The Creativity of Things was the conference exhibition for CreateWorld 2016, which was organised around the theme of the same name. Taking our cue from the Internet of Things, our goal was to highlight the many, various ways that contemporary creative practitioners—artists, designers, filmmakers—are bringing digital tools into physical experience.
For this exhibition I took as my guiding idea that contemporary "interactive" work is not about any specific technology, or even whether a work is immediately interactive or not; rather it's concerned with extended presence, the way in which humans move their awareness into the physical world in ways that allow the physical world to move into us. Contemporary digital tools make this possible in a way that has never been seen before, and for a much wider segment of human agents, but the work in this area pulls on a long history of creative toolmaking and use.
In collecting this work I had in mind several different strategies inherent in the tools created by artists and designers to interact with the physical and social world. These strategies are by no means mutually exclusive, or even comprehensive, but they can make some convenient categories to start thinking about how these projects are acting in their contexts.
The expressiveness of systems is perhaps the most famous use of digital tools and concepts in an artistic context. In The Creativity of Things, Phoebe MacDonald's delicate cubes, digitally created and manufactured, are the purest expression of this tack, echoing Sol LeWitt's systematic production. The system in Ross Manning's Bricks and Blocks is that of optical technology; it is an exercise in electricity watching itself, in an assembly of fluorescent tubes, mirror, camera, and television. Roland Graf's tiny solar cars are modules in a generative performance that users create for themselves, using the cars' sole desire to escape the sunlight that makes them move. To all of these explorations of system, Robert Andrew's machine-generated artwork adds history as material; historical documents from his family history are turned into wave patterns, drawn by rocks along the wall.

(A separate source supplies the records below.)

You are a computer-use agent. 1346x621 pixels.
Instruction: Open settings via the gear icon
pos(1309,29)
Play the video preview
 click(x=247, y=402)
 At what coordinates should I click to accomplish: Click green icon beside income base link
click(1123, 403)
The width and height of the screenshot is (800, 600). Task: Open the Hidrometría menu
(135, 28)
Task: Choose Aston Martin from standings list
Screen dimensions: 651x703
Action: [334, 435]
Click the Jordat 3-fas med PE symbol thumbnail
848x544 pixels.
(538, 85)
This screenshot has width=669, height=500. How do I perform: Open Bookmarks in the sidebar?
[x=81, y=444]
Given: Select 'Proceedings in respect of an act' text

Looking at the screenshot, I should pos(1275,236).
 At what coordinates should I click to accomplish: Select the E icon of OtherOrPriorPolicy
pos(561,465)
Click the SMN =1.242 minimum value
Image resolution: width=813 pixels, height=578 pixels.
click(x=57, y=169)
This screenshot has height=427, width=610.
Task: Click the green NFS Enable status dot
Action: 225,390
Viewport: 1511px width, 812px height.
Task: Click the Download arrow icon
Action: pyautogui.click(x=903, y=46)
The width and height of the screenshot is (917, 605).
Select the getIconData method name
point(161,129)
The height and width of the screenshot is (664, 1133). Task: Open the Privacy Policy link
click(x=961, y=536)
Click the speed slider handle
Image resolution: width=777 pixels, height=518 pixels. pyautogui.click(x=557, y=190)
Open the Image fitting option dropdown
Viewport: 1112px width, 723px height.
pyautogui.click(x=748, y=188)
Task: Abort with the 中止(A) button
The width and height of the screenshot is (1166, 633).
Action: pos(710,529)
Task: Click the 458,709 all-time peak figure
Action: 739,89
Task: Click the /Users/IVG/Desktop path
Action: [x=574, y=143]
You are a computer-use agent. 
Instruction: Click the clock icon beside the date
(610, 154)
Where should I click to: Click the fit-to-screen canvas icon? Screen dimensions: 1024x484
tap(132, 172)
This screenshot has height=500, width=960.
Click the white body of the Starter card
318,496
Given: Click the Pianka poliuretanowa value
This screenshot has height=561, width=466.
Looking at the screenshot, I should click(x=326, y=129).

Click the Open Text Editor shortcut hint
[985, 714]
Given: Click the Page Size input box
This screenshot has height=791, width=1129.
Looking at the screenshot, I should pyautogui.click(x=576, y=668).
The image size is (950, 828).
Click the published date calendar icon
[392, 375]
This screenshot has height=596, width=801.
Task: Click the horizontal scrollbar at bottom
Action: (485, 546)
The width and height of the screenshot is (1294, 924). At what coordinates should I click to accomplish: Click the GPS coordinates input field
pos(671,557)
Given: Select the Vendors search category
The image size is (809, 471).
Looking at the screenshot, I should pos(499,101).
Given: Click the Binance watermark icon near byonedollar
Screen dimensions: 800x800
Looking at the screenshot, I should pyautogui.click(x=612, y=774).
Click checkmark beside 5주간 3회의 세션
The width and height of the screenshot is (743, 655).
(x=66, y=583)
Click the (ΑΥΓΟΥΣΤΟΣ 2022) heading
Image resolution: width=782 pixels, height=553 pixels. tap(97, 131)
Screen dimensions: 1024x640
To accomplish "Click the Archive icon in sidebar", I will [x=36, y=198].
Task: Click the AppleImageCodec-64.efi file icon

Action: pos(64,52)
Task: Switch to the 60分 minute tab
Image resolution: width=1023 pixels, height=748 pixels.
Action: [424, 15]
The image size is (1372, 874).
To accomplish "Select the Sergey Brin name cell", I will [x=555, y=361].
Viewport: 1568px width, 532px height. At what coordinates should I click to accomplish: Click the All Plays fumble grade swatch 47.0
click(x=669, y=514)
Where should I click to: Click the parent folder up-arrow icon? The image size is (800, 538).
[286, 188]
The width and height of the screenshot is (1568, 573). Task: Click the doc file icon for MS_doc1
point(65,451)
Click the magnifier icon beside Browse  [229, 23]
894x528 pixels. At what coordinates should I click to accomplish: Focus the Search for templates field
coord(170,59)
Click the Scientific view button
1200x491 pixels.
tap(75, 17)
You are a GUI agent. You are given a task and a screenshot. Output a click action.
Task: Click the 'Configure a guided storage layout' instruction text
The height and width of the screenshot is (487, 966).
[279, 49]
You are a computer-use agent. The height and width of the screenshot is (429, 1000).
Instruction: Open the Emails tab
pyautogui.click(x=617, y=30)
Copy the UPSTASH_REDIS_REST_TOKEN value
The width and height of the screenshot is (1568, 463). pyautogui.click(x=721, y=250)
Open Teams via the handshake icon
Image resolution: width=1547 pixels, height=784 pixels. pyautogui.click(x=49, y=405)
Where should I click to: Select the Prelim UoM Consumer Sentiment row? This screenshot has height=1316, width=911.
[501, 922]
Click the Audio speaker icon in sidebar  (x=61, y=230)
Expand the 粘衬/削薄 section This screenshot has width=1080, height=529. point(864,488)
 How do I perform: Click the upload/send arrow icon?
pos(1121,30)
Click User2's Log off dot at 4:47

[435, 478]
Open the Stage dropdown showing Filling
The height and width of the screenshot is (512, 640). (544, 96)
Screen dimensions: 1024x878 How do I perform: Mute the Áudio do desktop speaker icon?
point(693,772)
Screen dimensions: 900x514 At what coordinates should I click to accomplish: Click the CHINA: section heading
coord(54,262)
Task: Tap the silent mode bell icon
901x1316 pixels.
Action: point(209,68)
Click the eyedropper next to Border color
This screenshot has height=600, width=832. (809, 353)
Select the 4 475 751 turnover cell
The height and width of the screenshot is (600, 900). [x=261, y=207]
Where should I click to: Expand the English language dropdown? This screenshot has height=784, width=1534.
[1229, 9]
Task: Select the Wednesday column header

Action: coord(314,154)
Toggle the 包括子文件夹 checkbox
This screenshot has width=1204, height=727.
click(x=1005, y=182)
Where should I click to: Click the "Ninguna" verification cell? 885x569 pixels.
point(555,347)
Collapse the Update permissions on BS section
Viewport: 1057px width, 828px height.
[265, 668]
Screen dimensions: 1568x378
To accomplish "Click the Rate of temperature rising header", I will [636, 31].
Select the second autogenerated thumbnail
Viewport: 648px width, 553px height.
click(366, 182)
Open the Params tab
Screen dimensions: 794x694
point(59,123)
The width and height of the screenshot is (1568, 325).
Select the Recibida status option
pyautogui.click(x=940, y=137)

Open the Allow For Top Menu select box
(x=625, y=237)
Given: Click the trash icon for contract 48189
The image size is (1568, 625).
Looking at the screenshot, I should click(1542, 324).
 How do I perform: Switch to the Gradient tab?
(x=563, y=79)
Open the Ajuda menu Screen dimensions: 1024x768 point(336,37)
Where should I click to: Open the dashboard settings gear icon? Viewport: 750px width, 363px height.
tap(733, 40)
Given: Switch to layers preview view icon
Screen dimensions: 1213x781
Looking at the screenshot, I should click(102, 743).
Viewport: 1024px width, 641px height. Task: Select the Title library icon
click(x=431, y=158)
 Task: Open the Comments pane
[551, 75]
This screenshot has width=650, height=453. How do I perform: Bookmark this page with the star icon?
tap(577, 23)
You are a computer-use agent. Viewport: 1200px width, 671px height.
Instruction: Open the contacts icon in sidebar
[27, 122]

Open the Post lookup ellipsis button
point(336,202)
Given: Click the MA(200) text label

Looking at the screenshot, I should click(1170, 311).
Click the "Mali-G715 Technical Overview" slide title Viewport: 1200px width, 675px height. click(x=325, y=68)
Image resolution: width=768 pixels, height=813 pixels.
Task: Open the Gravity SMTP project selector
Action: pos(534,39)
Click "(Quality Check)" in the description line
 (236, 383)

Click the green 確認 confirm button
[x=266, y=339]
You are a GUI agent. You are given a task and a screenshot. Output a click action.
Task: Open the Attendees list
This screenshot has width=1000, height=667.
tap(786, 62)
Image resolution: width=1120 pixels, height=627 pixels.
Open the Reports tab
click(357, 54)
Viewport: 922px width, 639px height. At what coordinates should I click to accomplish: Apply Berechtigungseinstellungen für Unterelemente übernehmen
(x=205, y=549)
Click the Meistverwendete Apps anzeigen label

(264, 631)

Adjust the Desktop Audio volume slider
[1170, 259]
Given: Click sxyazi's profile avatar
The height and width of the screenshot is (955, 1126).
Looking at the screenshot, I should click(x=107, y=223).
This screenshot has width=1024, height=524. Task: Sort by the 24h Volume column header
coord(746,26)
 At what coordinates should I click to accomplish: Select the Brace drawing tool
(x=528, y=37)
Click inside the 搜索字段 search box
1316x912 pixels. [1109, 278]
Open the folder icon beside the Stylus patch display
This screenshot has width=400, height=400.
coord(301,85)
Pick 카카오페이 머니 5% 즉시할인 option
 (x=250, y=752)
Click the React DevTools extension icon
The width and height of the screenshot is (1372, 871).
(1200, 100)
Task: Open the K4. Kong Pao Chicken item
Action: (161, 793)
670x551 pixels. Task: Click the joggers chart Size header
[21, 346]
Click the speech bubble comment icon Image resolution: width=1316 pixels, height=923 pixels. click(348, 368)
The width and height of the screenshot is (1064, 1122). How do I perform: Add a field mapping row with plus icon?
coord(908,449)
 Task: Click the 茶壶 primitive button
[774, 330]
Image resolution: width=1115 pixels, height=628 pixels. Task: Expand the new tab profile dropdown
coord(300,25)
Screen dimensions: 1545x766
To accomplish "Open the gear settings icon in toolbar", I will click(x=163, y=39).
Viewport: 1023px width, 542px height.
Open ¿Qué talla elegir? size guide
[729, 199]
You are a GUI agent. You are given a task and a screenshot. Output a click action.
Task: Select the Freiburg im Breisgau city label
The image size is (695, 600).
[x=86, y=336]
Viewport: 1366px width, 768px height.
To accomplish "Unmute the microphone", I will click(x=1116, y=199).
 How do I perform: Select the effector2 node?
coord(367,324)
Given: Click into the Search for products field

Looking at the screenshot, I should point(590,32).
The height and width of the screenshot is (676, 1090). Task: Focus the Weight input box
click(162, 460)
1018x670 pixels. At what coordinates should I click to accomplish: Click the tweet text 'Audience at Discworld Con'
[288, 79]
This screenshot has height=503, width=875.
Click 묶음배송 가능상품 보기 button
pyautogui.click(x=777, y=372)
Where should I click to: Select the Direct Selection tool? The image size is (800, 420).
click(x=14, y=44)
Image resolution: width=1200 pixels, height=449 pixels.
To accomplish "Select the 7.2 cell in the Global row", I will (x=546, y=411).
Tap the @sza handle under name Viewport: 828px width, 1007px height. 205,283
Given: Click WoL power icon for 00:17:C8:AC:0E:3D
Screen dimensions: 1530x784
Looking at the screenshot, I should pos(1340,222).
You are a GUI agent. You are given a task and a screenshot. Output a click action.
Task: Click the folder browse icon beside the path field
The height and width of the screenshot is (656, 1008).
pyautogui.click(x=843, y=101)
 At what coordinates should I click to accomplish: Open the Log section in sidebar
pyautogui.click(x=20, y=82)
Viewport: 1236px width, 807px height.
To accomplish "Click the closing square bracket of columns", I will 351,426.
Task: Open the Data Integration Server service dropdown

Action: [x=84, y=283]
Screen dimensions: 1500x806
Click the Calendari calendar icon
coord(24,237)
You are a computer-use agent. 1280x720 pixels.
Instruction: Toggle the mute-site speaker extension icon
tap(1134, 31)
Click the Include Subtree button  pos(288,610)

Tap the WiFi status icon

An extended sensorium expands the physical capacities of the individual human into the realms of the unseen and the intangible. This is what the telescope and the microscope do; this is what recorded sound does. Anastasia Tyurina's photo series Waterworks is the most direct expression of the impulse to see the unseen, using a electromicroscopy to photograph water droplets from Brisbane's waterways. Svetlana Trefilova took the additional step of injecting coloured water into plants; her videos track the movement of water through the plants as a kind of abstract painting. In contrast, Troy Baverstock's design object BD6touch re-imagines a very familiar non-tangible experience, listening to music, as a compelling physical experience.
Distributed presence extends not just the senses, but subjective being itself. Digital tools allow the artist to do this both literally and imaginatively, in active metaphor. Jenna Baker's VR interface recreates a childhood home, entirely from memory—a "realistic" reproduction of a place that no longer exists, and perhaps never quite did. Louise Harvey's virtual/physical performance Brutal Chassis extends artifice and identity into new realms. Jane Prophet uses digital scans of the inside and outside of her head to meditate on the ephemerality of life, in line with a long tradition of mementos mori. Paul Bardini's assemblage allows users to feel the current temperature anywhere in the world, a direct phenomenological experience removed from the data forms we are used to navigating.
Finally, several of these projects use physical experience to re-materialize the impulses behind social media, personal connection through objects. Sophia Breuckner's Empathy Amulet connects remote users through the sensation of body temperature—echoing Bardini's project, but the connection is between human bodies. Chris Cassidy's Golden Belt project is a prototype in local history and participation, suggesting a new way to "archive" story-laden objects without removing them from life. And Matt Kenyon's Tardigotchi lets the lucky user interact with a "virtual" pet—a tiny physical being, too small to be apparent to the viewer but with technology-assisted empathetic imagination.
Several of these projects were represented in the exhibition as video documentation—a fitting use of digital technology to extend presence. It was a pleasure for me as curator to be able to bring together work from around the world that is in dialogue with each other, and with the visitors to the CreateWorld conference. In all, these works and their overlapping concerns and objectives built a picture of a vibrant and important area of work, in which the real investigation has only just begun.